- Entries
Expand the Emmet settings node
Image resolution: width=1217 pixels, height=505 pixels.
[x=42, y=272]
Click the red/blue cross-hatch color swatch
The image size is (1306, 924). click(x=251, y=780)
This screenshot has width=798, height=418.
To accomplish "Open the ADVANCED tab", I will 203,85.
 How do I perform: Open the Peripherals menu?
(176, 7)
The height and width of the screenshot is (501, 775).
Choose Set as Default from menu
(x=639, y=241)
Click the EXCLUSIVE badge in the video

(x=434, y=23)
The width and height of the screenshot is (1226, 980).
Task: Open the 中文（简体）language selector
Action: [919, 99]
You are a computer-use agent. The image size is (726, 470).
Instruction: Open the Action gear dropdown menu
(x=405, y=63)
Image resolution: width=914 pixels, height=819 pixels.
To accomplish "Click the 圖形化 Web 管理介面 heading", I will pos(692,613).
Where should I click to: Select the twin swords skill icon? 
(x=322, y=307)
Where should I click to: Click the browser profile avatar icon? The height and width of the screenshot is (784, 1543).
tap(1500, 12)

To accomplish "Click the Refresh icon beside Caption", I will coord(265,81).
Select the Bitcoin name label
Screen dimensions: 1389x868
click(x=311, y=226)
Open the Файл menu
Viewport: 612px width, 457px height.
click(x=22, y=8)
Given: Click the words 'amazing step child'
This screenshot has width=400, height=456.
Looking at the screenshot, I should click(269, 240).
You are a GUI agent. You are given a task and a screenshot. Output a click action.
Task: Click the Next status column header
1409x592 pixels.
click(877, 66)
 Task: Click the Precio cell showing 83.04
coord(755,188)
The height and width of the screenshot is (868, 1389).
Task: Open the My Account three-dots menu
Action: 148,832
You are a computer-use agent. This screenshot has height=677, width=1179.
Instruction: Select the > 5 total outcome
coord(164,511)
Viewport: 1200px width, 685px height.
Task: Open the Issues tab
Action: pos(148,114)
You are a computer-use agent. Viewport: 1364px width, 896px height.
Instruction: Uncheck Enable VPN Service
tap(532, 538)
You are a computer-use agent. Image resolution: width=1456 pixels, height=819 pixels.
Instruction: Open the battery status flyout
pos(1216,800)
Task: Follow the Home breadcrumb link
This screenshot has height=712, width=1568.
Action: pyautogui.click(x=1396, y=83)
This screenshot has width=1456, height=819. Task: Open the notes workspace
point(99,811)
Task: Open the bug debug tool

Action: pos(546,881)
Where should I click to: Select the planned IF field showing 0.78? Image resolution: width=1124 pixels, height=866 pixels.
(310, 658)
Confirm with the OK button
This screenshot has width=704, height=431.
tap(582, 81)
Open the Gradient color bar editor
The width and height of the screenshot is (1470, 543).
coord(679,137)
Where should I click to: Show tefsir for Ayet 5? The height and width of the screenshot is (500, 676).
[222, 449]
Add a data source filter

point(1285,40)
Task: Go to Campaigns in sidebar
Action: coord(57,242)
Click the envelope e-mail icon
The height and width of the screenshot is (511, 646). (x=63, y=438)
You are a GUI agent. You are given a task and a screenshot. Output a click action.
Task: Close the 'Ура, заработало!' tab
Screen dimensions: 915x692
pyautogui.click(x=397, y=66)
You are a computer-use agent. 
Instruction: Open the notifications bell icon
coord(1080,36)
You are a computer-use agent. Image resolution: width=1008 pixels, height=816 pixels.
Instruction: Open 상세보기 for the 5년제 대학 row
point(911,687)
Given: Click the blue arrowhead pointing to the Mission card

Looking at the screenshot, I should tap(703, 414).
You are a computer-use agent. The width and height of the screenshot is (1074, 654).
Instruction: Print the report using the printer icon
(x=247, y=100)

- Exercise
Write out the entries again, starting at the line that has "This screenshot has width=798, height=418." and ending after the line that has "(x=405, y=63)". Replace "menu" with "panel" and leave everything else as it is.

- Exercise output
This screenshot has width=798, height=418.
To accomplish "Open the ADVANCED tab", I will 203,85.
 How do I perform: Open the Peripherals panel?
(176, 7)
The height and width of the screenshot is (501, 775).
Choose Set as Default from panel
(x=639, y=241)
Click the EXCLUSIVE badge in the video

(x=434, y=23)
The width and height of the screenshot is (1226, 980).
Task: Open the 中文（简体）language selector
Action: [919, 99]
You are a computer-use agent. The image size is (726, 470).
Instruction: Open the Action gear dropdown panel
(x=405, y=63)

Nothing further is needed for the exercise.